This may not apply to other electrostat designs as they are all different but it seems to me that under driving electrostats is a bad thing and may cause some coloration. Some of the older designs such as Quads were not designed to play loud without arcing so I would not recommend high power for them.

Sean
 
Something not terribly obvious about panels, 'stats or dynamics, is that they like low output impedance amplifiers even in the mid and lower ranges to help control panel resonances. At HF, 'stats capacitance presents a very low load to an amp just as the feedback is typically rolling off. Dynamics are not always any better, as e.g. Magnepan's ribbon tweeter is only 1 - 2 ohms itself (and has an internal 1-ohm resistor to both balance the output level and make it a "nicer" 2 - 3 ohm load). And of course full-range ribbons are notoriously hard to drive due to their very low impedance.

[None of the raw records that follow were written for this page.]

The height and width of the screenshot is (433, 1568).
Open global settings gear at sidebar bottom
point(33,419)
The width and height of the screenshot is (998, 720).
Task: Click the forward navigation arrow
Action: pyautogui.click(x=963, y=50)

I read the earlier post that attempted to describe what "plastic sound" meant and admit I am still confused by that term. OTOH, many terms reviewers use I find nonsensical, and some I think I understand are still difficult to accurately define let alone quantify. I have heard all sorts of 'stats (Infinity, Acoustat, Beveridge, Martin Logan, Rogers, Soundlabs, Dayton Wright, Quad, and several others I have forgotten); not sure I recall any being "plastic" sounding...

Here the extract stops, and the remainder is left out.